A Channel Attention-Driven Hybrid CNN Framework for Paddy Leaf Disease Detection
V, Pandiyaraju, Venkatraman, Shravan, A, Abeshek, S, Pavan Kumar, A, Aravintakshan S, M, Senthil Kumar A, A, Kannan
Farmers face various challenges when it comes to identifying diseases in rice leaves during their early stages of growth, which is a major reason for poor produce. Therefore, early and accurate disease identification is important in agriculture to avoid crop loss and improve cultivation. In this research, we propose a novel hybrid deep learning (DL) classifier designed by extending the Squeeze-and-Excitation network architecture with a channel attention mechanism and the Swish ReLU activation function. The channel attention mechanism in our proposed model identifies the most important feature channels required for classification during feature extraction and selection.
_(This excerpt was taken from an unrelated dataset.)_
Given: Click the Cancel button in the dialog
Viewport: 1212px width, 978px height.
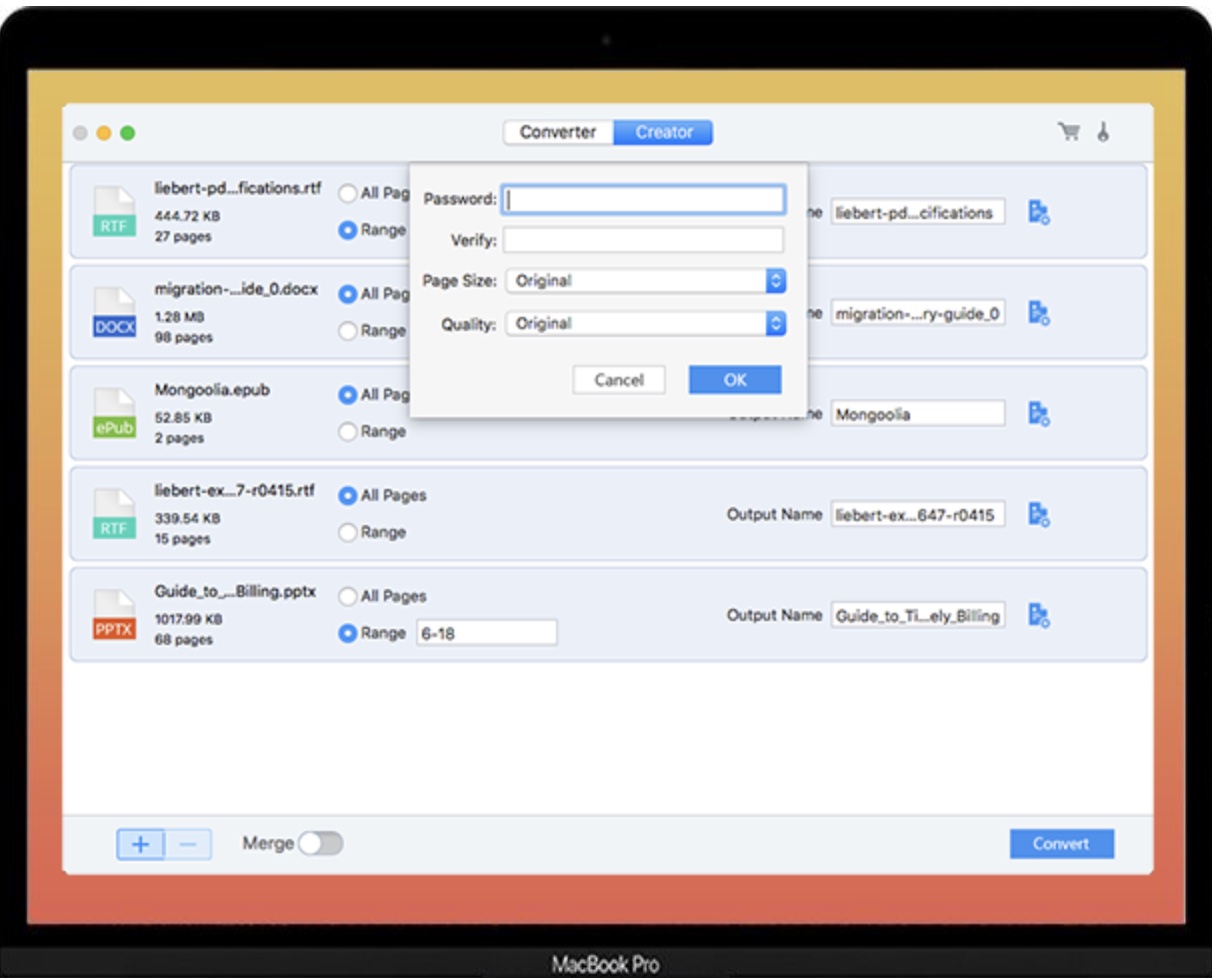Looking at the screenshot, I should pos(619,380).
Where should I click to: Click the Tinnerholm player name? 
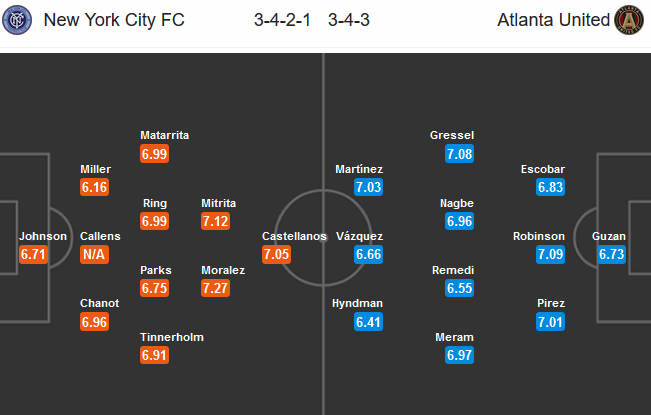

The dying ReLU problem is mitigated by utilizing the Swish ReLU activation function, and the Squeeze-andExcitation blocks improve information propagation and cross-channel interaction. Upon evaluation, our model achieved a high F1-score of 99.76% and an accuracy of 99.74%, surpassing the performance of existing models. These outcomes demonstrate the potential of state-of-the-art DL techniques in agriculture, contributing to the advancement of more efficient and reliable disease detection systems.